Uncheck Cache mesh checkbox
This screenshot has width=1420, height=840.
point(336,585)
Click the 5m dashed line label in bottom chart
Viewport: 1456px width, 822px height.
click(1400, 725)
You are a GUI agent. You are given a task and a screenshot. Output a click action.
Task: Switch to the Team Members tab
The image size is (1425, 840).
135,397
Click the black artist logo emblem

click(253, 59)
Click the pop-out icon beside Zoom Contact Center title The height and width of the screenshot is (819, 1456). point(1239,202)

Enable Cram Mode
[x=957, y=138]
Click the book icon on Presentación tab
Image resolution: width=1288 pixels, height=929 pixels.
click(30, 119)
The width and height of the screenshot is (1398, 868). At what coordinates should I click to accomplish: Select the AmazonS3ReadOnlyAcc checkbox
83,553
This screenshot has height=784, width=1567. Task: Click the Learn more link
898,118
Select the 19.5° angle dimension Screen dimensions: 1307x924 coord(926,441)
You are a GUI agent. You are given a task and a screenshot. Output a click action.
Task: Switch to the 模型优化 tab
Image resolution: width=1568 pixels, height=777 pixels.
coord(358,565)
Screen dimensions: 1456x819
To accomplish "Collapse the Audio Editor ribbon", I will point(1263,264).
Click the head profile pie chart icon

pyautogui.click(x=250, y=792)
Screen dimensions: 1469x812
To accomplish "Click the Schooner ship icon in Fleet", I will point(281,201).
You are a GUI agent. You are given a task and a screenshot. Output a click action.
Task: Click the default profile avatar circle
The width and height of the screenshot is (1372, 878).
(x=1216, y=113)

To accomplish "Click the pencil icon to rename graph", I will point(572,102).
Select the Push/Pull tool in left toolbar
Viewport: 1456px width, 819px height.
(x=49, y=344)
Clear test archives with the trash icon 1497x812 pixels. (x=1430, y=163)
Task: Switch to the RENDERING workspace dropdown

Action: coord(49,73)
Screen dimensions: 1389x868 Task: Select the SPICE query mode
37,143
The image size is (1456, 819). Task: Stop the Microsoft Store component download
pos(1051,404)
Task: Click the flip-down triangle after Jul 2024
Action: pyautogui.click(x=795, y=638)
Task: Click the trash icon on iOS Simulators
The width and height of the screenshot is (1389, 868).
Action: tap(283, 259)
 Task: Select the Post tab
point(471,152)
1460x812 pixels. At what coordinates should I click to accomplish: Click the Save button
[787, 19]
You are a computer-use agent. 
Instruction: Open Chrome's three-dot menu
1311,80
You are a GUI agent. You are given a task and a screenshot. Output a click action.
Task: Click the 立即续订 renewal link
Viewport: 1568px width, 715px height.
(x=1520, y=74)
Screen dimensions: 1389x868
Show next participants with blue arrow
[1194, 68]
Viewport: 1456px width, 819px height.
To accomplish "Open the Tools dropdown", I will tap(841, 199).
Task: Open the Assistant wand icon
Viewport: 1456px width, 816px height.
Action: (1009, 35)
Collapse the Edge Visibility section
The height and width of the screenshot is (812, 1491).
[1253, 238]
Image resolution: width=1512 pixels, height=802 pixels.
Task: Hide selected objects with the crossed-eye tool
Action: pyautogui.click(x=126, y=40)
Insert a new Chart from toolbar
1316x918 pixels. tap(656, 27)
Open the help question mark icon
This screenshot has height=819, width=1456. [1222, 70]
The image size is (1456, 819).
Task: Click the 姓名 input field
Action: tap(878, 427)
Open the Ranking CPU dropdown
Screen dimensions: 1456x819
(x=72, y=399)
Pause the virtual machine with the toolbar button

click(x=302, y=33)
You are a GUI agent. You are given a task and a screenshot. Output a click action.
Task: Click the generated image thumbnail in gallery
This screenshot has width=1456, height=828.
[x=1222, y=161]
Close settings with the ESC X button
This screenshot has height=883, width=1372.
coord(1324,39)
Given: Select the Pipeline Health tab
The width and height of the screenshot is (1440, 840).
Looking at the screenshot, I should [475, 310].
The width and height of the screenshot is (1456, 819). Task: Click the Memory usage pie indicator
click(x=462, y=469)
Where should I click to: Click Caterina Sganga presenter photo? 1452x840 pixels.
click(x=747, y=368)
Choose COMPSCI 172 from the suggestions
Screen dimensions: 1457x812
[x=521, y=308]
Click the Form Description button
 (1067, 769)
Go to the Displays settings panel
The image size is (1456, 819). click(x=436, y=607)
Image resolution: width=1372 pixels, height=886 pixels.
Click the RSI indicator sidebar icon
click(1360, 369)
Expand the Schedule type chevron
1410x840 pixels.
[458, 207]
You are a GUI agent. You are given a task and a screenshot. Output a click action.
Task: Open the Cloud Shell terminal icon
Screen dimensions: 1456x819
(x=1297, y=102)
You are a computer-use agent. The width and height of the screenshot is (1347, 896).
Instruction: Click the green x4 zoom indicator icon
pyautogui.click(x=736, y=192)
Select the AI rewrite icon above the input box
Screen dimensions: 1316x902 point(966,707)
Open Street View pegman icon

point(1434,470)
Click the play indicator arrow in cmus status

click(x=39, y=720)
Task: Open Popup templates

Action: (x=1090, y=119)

#### Try it
With the line that contains "Task: Click the generated" as the first and the final line of the data as the last, repeat every line in that span exactly.

#### Response to the task
Task: Click the generated image thumbnail in gallery
This screenshot has width=1456, height=828.
[x=1222, y=161]
Close settings with the ESC X button
This screenshot has height=883, width=1372.
coord(1324,39)
Given: Select the Pipeline Health tab
The width and height of the screenshot is (1440, 840).
Looking at the screenshot, I should [475, 310].
The width and height of the screenshot is (1456, 819). Task: Click the Memory usage pie indicator
click(x=462, y=469)
Where should I click to: Click Caterina Sganga presenter photo? 1452x840 pixels.
click(x=747, y=368)
Choose COMPSCI 172 from the suggestions
Screen dimensions: 1457x812
[x=521, y=308]
Click the Form Description button
 (1067, 769)
Go to the Displays settings panel
The image size is (1456, 819). click(x=436, y=607)
Image resolution: width=1372 pixels, height=886 pixels.
Click the RSI indicator sidebar icon
click(1360, 369)
Expand the Schedule type chevron
1410x840 pixels.
[458, 207]
You are a GUI agent. You are given a task and a screenshot. Output a click action.
Task: Open the Cloud Shell terminal icon
Screen dimensions: 1456x819
(x=1297, y=102)
You are a computer-use agent. The width and height of the screenshot is (1347, 896).
Instruction: Click the green x4 zoom indicator icon
pyautogui.click(x=736, y=192)
Select the AI rewrite icon above the input box
Screen dimensions: 1316x902 point(966,707)
Open Street View pegman icon

point(1434,470)
Click the play indicator arrow in cmus status

click(x=39, y=720)
Task: Open Popup templates

Action: (x=1090, y=119)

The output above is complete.